Characteristics of a Business Transaction :
1. It is concerned with money or money’s worth of goods or services.
2. It arises out of the transfer of exchange of goods or services.
3. It brings about a change in the financial position (assets and liabilities).
4. It has an effect on the accounting equation.
5. It has dual aspects or sides- ‘ receiving’ (Debit) and ‘giving’ (Credit) of the benefit.
Basis of Accounting:
(1) Cash basis
Under this entries in the books of accounts are made when cash id received or paid and not when the receipt or payment becomes due. For example, if salary Rs. 7,000 of January 2010 paid in February 2010 it would be recorded in the books of accounts only in February, 2010.
(2) Accrual basis
Under this however, revenues and costs are recognized in the period in which they occur rather when they are paid. It means it record the effect of transaction is taken into book in the when they are earned rather than in the period in which cash is actually received or paid by the enterprise. It is more appropriate basis for calculation of profits as expenses are matched against revenue earned in the relation thereto.

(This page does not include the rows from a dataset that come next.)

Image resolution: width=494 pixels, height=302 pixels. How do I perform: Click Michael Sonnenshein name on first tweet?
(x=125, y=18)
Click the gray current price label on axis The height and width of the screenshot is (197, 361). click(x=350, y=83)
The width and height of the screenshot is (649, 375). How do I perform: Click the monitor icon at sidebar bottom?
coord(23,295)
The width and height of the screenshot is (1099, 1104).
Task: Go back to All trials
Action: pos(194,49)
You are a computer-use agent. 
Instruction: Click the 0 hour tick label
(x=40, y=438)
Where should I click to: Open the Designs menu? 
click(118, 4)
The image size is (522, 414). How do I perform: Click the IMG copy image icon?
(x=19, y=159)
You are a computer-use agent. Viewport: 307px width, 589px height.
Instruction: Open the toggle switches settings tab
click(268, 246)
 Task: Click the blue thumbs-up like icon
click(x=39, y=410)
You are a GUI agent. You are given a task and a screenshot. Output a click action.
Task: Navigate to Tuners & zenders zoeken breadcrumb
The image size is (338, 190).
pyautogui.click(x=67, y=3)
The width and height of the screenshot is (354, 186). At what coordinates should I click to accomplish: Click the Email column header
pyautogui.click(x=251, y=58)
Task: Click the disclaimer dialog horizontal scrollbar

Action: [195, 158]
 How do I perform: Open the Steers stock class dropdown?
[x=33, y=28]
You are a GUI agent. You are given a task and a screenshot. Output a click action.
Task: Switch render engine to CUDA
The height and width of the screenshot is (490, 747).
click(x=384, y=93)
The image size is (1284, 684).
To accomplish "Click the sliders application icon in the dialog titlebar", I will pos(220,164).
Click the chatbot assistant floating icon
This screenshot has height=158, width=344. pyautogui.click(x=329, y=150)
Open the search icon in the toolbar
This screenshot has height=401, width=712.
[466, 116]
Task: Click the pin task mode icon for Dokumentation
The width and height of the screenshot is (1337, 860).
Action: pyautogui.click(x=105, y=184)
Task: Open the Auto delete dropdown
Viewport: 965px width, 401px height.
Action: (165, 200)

For example, raw materials consumed are matched against the cost of goods sold for the accounting period.
Accounting Standards (AS):
“A mode of conduct imposed on an accountant by custom, law and a professional body.” – By Kohler
Nature of accounting standards:
- Accounting standards are guidelines which provide the framework credible financial statement can be produced.
- According to change in business environment accounting standards are being changed or revised from time to time
- To bring uniformity in accounting practices and to ensure consistency and comparability is the main objective of accounting standards.
- Where the alternative accounting practice is available, an enterprise is free to adopt. So accounting standards are flexible.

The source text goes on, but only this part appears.